D-terminer : online demo for monolingual and bilingual automatic term extraction

Publication type
C1
Publication status
Published
Authors
Rigouts Terryn, A., Hoste, V., & Lefever, E.
Editor
Rute Costa, Sara Carvalho, Ana Ostroski Anic and Anas Fahad Khan
Series
Proceedings of the Workshop on Terminology in the 21st century : many faces, many places
Pagination
33-40
Publisher
European Language Resources Association (ELRA) (Marseille, France)
Conference
LREC 2022 Workshop : Terminology in the 21st century: many faces, many places (Term21) (Marseille, France)
Download
(.pdf)
View in Biblio
(externe link)

Abstract

This contribution presents D-Terminer: an open access, online demo for monolingual and multilingual automatic term extraction from parallel corpora.

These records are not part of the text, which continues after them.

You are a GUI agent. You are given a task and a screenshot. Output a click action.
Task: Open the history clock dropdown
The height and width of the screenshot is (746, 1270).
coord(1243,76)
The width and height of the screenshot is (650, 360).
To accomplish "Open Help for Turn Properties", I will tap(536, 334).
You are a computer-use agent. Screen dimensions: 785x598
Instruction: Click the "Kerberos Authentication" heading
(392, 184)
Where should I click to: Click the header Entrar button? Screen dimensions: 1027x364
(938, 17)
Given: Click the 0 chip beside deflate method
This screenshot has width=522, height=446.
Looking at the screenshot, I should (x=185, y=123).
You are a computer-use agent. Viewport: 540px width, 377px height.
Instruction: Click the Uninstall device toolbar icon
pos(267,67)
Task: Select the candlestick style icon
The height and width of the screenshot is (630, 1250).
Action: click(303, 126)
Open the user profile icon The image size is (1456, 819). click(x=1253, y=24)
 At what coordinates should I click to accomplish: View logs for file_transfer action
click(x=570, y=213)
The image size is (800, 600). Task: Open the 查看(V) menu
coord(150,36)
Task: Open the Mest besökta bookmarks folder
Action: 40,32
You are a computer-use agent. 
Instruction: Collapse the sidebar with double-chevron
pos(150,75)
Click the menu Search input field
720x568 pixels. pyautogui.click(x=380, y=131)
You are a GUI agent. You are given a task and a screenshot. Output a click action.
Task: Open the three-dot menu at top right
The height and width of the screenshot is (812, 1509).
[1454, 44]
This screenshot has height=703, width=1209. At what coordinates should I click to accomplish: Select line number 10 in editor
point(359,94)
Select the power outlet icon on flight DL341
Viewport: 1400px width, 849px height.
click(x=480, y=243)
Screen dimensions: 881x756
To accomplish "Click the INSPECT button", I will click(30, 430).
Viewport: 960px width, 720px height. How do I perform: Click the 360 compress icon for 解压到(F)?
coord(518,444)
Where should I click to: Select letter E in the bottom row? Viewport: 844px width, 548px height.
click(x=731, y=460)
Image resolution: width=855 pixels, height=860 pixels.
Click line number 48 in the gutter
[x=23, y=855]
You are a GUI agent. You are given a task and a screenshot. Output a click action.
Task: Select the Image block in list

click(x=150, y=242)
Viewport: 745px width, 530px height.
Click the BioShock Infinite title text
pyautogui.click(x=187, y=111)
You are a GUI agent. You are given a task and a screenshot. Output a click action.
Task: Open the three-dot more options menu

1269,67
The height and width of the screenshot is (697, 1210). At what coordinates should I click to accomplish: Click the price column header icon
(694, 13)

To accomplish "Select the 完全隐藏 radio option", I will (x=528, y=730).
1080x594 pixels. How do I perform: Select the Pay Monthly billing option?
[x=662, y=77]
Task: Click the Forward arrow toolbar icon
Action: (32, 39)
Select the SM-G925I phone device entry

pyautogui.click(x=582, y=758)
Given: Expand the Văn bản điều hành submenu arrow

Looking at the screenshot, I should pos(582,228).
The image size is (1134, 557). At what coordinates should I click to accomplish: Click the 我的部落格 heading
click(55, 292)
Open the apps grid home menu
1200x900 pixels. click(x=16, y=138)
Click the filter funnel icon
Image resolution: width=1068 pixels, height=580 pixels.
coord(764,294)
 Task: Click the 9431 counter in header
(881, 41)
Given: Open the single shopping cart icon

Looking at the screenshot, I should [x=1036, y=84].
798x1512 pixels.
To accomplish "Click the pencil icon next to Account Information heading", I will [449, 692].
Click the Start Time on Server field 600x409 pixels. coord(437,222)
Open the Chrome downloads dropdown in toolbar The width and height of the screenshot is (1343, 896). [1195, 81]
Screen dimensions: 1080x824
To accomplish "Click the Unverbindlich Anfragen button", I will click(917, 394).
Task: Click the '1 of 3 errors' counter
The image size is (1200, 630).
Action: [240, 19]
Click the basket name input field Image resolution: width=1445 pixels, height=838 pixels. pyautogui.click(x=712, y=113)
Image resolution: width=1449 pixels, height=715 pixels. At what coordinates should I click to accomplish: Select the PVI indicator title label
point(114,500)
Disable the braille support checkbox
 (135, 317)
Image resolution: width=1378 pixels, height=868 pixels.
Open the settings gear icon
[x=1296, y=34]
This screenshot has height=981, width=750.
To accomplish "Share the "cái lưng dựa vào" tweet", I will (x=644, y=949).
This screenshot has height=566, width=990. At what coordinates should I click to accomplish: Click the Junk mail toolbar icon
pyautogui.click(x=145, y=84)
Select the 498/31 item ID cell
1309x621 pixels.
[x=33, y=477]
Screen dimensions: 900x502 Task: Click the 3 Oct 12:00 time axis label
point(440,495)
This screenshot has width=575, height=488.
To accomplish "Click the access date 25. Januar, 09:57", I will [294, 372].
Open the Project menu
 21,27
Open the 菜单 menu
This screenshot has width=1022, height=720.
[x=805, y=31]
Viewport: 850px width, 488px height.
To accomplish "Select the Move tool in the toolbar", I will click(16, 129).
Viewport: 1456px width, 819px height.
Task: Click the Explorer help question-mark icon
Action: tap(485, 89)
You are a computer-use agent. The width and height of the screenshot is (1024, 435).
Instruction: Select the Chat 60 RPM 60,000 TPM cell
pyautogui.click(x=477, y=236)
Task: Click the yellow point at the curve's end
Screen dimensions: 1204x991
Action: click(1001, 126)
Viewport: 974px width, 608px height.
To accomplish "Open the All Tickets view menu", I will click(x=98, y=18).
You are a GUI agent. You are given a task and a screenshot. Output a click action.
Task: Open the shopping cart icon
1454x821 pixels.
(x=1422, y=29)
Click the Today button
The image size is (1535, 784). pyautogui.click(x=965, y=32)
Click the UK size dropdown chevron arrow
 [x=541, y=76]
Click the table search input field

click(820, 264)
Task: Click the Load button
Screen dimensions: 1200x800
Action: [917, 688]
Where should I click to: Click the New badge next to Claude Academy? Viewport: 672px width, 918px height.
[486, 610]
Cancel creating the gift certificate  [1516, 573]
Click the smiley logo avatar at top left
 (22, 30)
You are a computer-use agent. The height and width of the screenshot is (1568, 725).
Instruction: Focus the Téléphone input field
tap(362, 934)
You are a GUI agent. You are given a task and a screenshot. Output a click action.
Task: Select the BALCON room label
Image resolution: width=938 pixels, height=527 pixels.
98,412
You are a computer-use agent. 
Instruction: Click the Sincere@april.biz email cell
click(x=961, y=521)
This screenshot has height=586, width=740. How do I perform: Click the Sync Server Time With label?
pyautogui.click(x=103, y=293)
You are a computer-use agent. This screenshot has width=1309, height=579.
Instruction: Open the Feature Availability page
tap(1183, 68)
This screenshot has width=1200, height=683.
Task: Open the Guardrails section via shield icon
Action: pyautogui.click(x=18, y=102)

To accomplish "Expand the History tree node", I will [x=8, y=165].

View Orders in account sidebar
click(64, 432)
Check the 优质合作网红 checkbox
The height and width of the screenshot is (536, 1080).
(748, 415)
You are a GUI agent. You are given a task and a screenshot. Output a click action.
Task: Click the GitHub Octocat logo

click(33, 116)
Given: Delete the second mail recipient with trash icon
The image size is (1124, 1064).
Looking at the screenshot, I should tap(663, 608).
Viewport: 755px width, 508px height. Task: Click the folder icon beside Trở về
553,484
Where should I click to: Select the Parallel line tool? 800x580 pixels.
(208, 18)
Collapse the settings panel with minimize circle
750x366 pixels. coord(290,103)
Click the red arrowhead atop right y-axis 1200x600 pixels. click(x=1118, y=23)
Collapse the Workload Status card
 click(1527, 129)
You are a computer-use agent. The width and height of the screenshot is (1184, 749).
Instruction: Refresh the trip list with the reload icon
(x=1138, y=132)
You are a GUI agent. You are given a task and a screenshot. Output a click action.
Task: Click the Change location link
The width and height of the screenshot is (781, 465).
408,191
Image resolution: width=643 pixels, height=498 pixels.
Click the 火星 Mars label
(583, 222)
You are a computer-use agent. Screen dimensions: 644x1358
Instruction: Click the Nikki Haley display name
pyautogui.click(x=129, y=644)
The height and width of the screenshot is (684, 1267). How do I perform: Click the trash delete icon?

The monolingual term extraction is based on a recurrent neural network, with a supervised methodology that relies on pretrained embeddings. Candidate terms can be tagged in their original context and there is no need for a large corpus, as the methodology will work even for single sentences. With the bilingual term extraction from parallel corpora, potentially equivalent candidate term pairs are extracted from translation memories and manual annotation of the results shows that good equivalents are found for most candidate terms. Accompanying the release of the demo is an updated version of the ACTER Annotated Corpora for Term Extraction Research (version 1.5).